Which lines in the entries below contain the string "pixels"? List each such line in full, matching case exactly.

Dataset entries
[BEGIN]

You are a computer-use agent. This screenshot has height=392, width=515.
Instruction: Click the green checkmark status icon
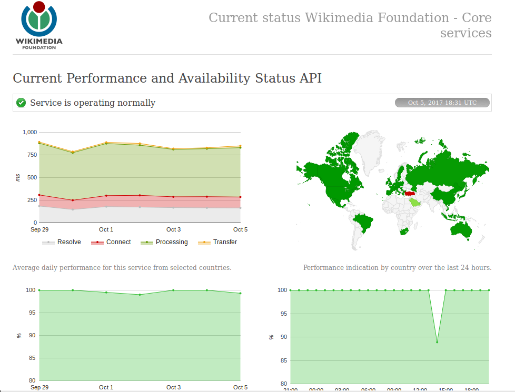(x=21, y=103)
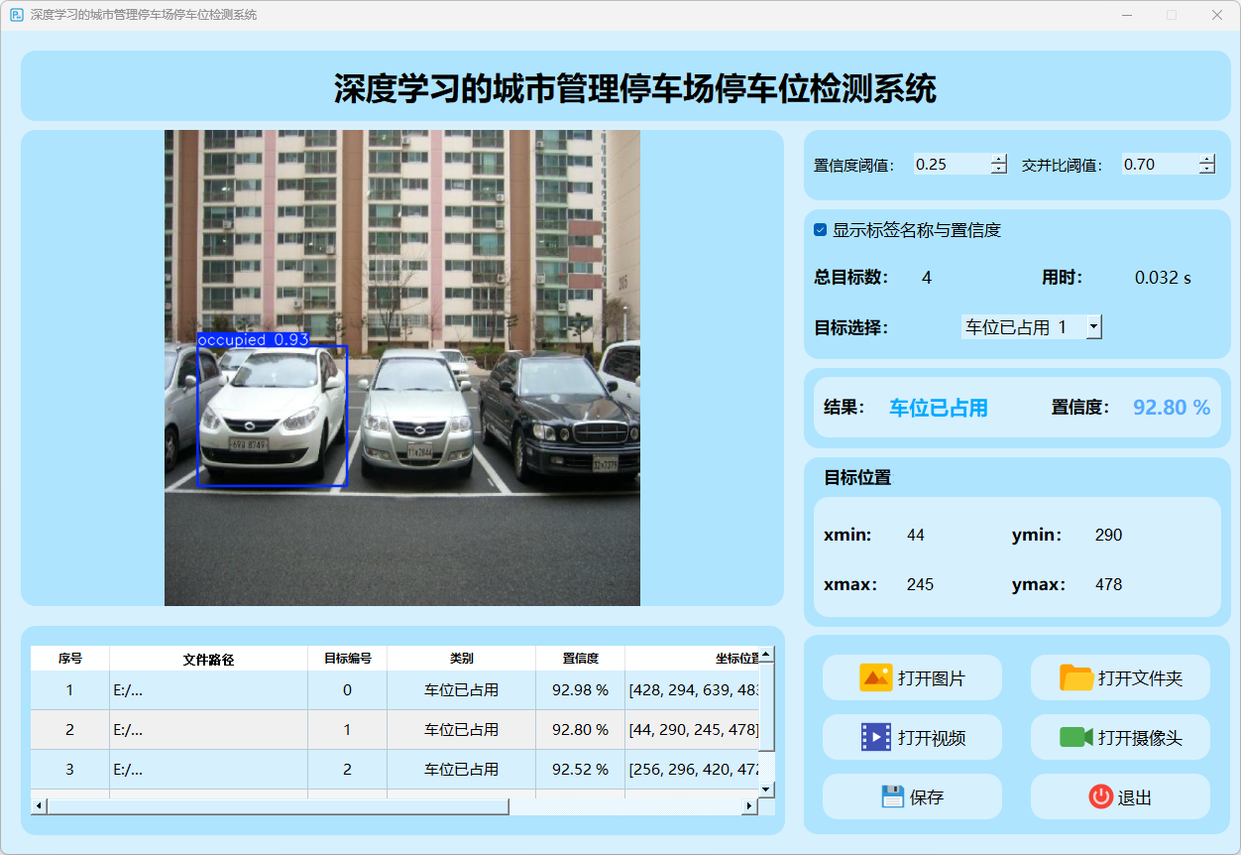Click the folder icon on 打开文件夹 button

tap(1075, 677)
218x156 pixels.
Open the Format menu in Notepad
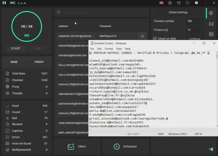109,49
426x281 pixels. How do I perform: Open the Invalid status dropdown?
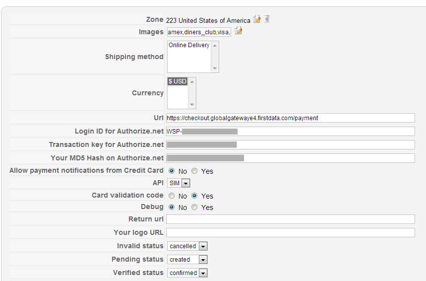click(187, 246)
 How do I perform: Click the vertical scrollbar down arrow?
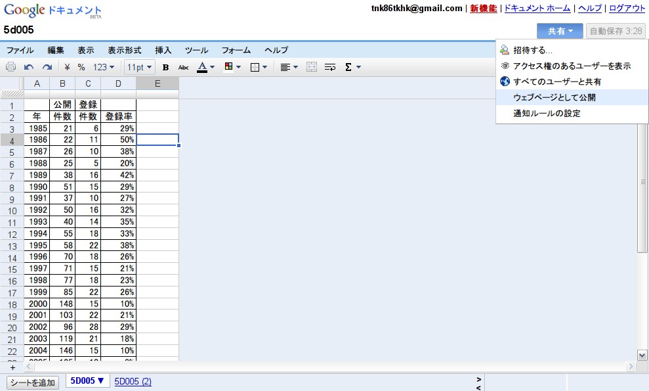(x=642, y=354)
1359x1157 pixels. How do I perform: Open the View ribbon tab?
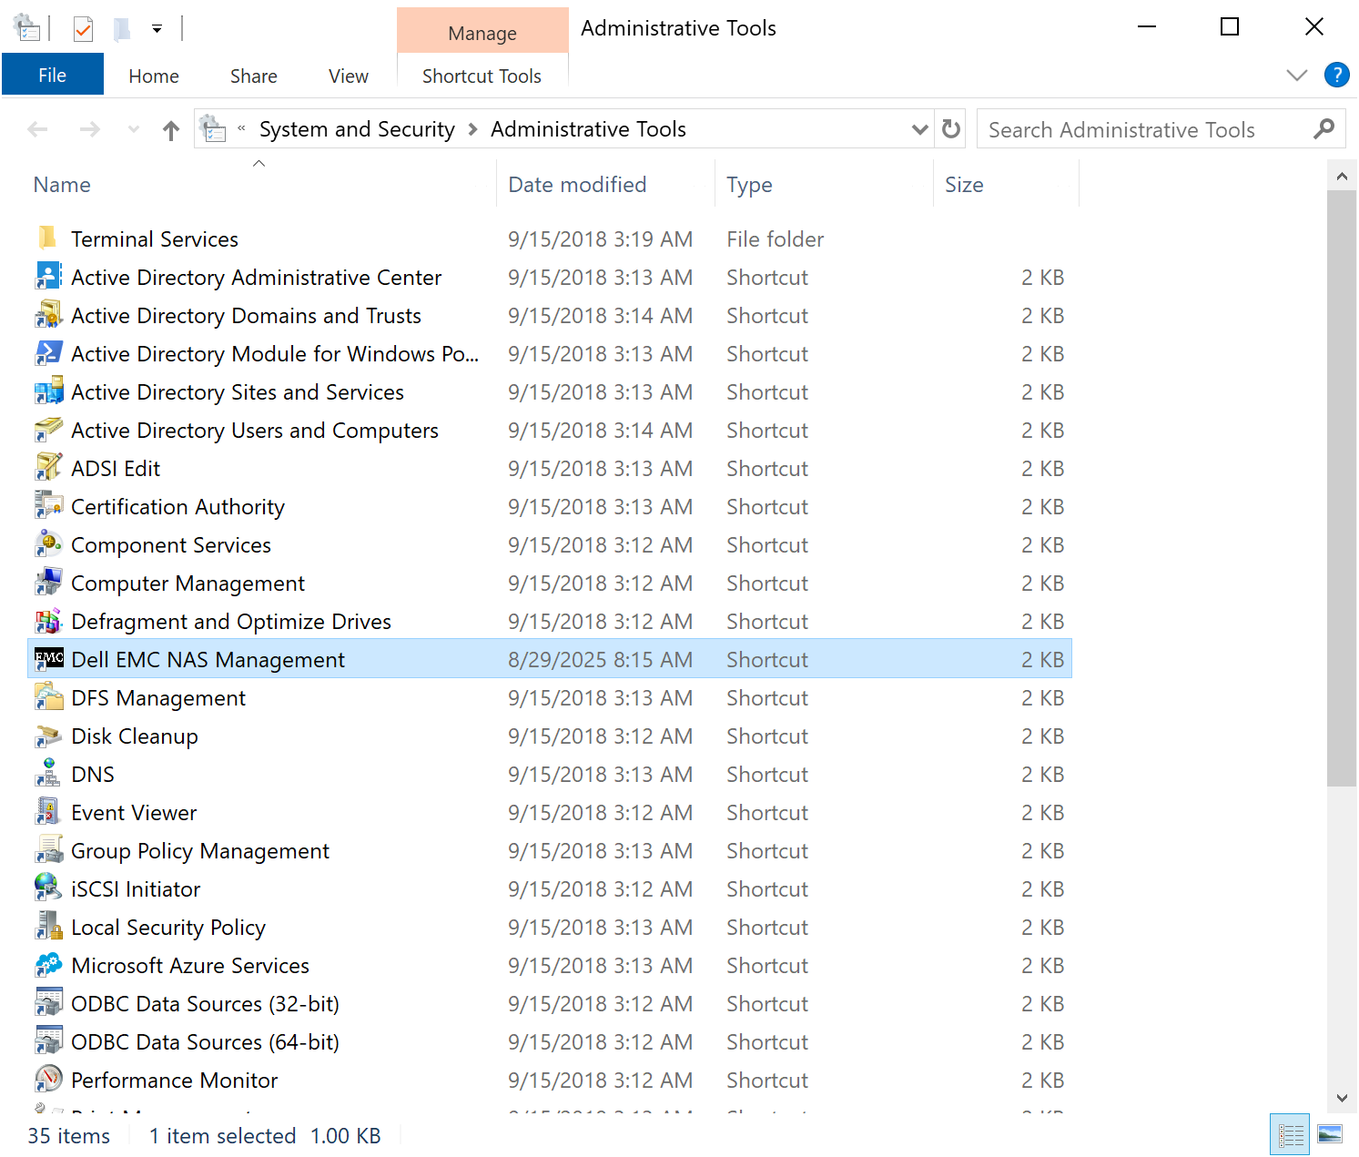click(x=348, y=76)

[END]

◆ Task result:
218x156 pixels.
426x281 pixels. How do I perform: Open the Invalid status dropdown?
1359x1157 pixels. How do I perform: Open the View ribbon tab?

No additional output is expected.